When his frustration peaks, Kanye compares himself to the mild-mannered-turned-explosive characters of the films Falling Down and The Waterboy: “Time to take it too far now / Michael Douglas out the car now” and “I’m going Bobby Boucher,” as if the only correlatives to his levels of anger are fictional.
In “On Sight,” Kanye breaks the acid house synth with a tune lifted from The Holy Name of Mary Choral Family, a children’s choir in Chicago. They sing, “He’ll give us what we need / It may not be what we want.”
Kanye is on a mission to tell us something. I don’t know what it is.
In the manifesto for his clothing company DONDA, Kanye writes, “I sit everyday and ask myself what can I do to make a difference.”
Aspects of Yeezus I can’t condone: It is naively and often grotesquely sexist, and Kanye commandeers phrases from Martin Luther King Jr. and the famous protest song “Strange Fruit” and twists them into sexual metaphor.
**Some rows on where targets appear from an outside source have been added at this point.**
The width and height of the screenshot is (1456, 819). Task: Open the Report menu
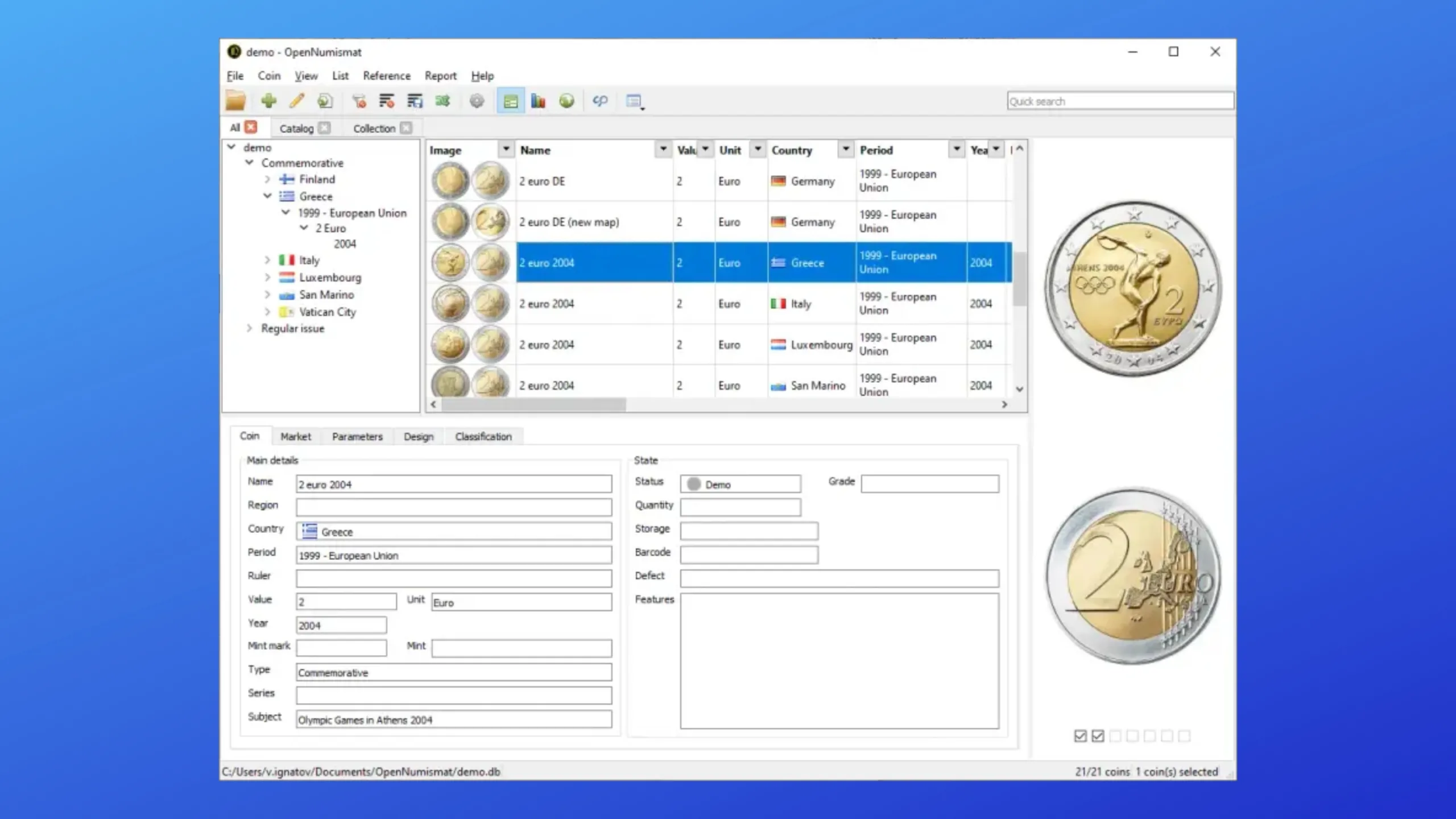point(440,76)
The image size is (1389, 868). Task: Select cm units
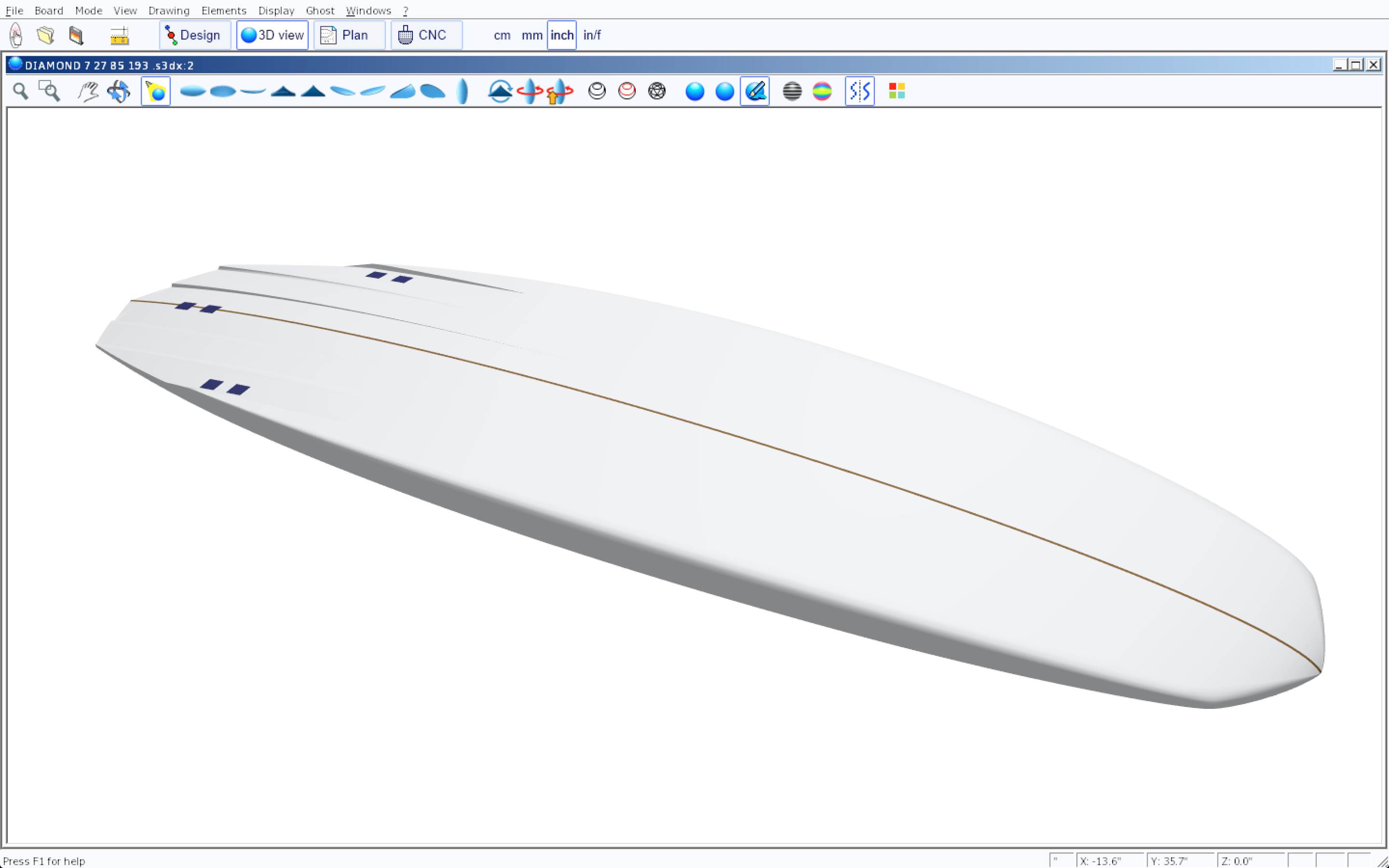[x=502, y=35]
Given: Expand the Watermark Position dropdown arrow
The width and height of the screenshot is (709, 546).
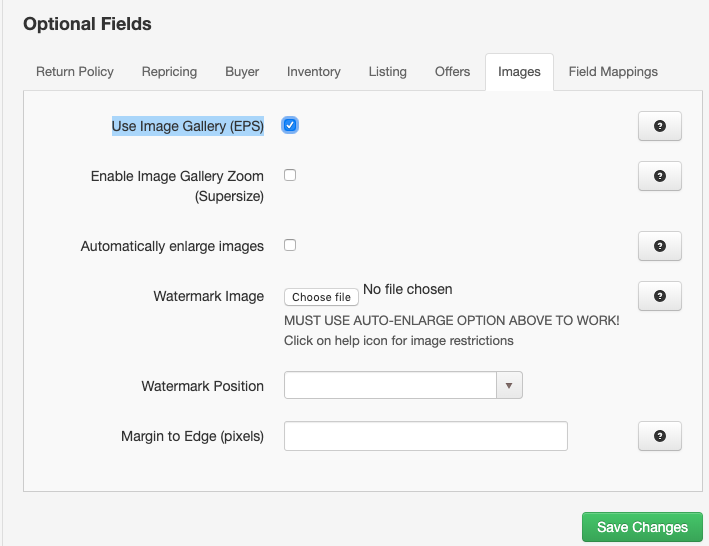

Nina Simone sings “black bodies swinging in the Southern breeze” as Kanye sings about a former lover who revealed their secret affair and “lied to the lawyers,” as he broods and backpedals through a maze of distorted brass. He compares keeping a lover away from a “wifey” court-side at a basketball game to Apartheid.
At the midpoint of “Niggas in Paris” from Watch the Throne, Kanye samples Will Ferrell’s character in the 2007 film Blades of Glory: “Who cares what it means? It’s provocative. Gets the people going.”
Art critic Dave Hickey says, “If one artist likes another artist, it’s never quite the work, it’s the quality of the ambition they respect.”
Kanye lets his “mind move like a Tron bike,” baring raw insecurities and contradictory impulses to the point of risking farce. This refreshing level of disclosure, on Yeezus and in his recent NY Times interview, reminds me of Bret Easton Ellis’s essay on Charlie Sheen, this notion of Empire vs Post-Empire and the search for transparent celebrity.
The New Yorker’s Sasha-Frere Jones says, “In an age when public-relations firms are trying to annex journalism as yet another branding tool, it’s a form of rebellion to give one weird interview after another, failing once again to project the proper bland professionalism”: a necessary form of rebellion, as if one’s talent is negated if one is not courteous and self-deprecating.
While watching music videos, I see a Bud Light Platinum ad featuring Justin Timberlake twirling along to the single from his latest album. Kanye’s album does not have a single.
John Lennon says, “We’re more popular than Jesus.”
Kanye West says, “I am the nucleus.”
The Mirrored Room, an exhibit by Lucas Samaras, debuted in Buffalo in 1966. Samaras created a box of self-portraiture, mirrors on all sides, in all directions—infinite selves. I see a version of myself in every artwork I see. Whatever the artist’s intention, it’s filtered through my perceptions and predilections. Is that narcissism or subjectivity?
George Oppen says, “There are things / We live among ‘and to see them / Is to know ourselves.’”
When I look at art, do I see the talent and handiwork of the collective human machine as well as thousands of versions of myself?
An album in which Kanye casts himself as a god ends with Kanye casting himself as Jerome, the satiric ladies’ man persona from Martin Lawrence’s 90s television show.
Kanye drives a mirrored Bentley down a mirrored Champs Elysees.